Using a quirky and charming drawing style, Deutsch (perhaps best known for her illustrations for The New Yorker) takes us through the minutiae of her pre-baby dating life, presented as a cringe-worthy and comical set of auditions for the future role of father. Time marches forward and anxiety sets in, but at age 34, Deutsch meets Marc – warm and caring, good at cleaning and talking things through, and equally enthusiastic about having children.
The Mother differentiates itself from standard motherhood narratives early on by thoughtfully addressing how, for better or worse, the way we were parented can dictate the kind of parent we become.

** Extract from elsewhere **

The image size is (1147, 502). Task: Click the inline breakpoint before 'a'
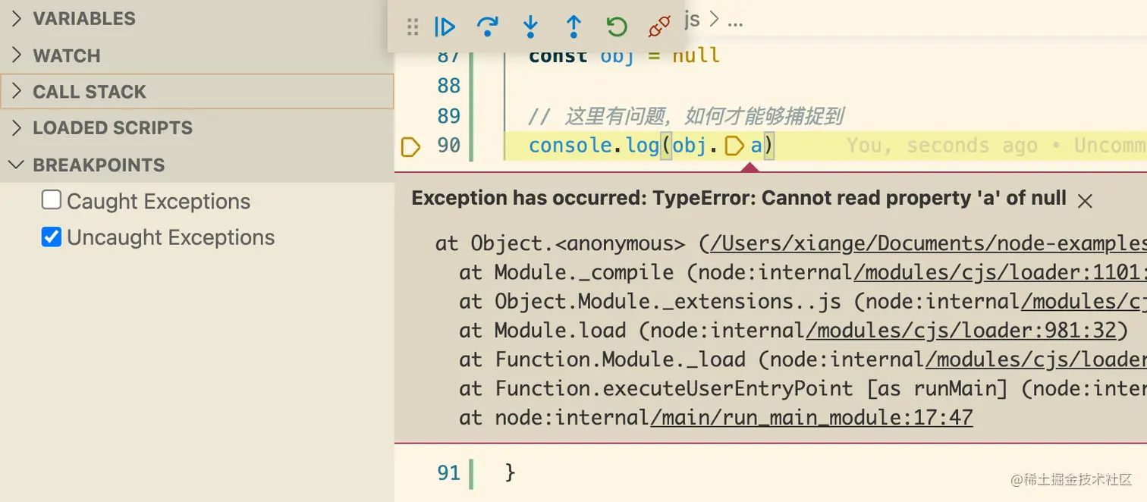(x=734, y=145)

Deutsch gives us snapshots of her childhood, depicting her own mother’s anger and subsequent long silences (“I slunk around, nervous and ashamed, waiting to regain her love”), and how that treatment influenced her own adult interactions.
“I was desperate for her love and very lonely,” she tells us. “I prayed that when I was an adult I would never feel like this again.”
These memories inform her approach to mothering, and her desire to become someone who can love her kids “freely and warmly.” Deutsch acknowledges that she must let go of the past to move forward, a poignant declaration that acts as the narrative transition into pregnancy.
The elation, the nausea, the invasive tests, and the sleepless anxiety of carrying a child are portrayed with refreshing candour, but even more generous are Deutsch’s visual depictions of the loss of identity motherhood inevitably brings. As Deutsch moves into a new version of herself she asks, “who was left? I didn’t even know her.” Images that capture birth and the sublime intimacy of mother and child are the most moving. “She was perfect—like falling snow before it touches your fingers,” Deutsch writes of her new baby daughter.
The success of The Mother lies in Deutsch’s ability to reflect the universal through the intensely personal, articulating the finer details of pregnancy and motherhood that often go unsaid, but so desperately need to be heard. She also addresses the relentless onslaught of questions that exist on the precipice of motherhood – what kind of mother will I be, what kind of child will I have?
This graphic memoir is a humorous and remarkably honest account of how pregnancy and early motherhood put a strain on your relationships, mental health, and sense of identity. It doesn’t shy away from revealing the isolation, lack of help, and overwhelming feeling of missing “the old you” experienced by a mother. But while honest about the hardships, the book is also a celebration of motherhood’s inherent power and transcendent joy.
“I had just created life,” Deutsch writes. “So I was now magic.”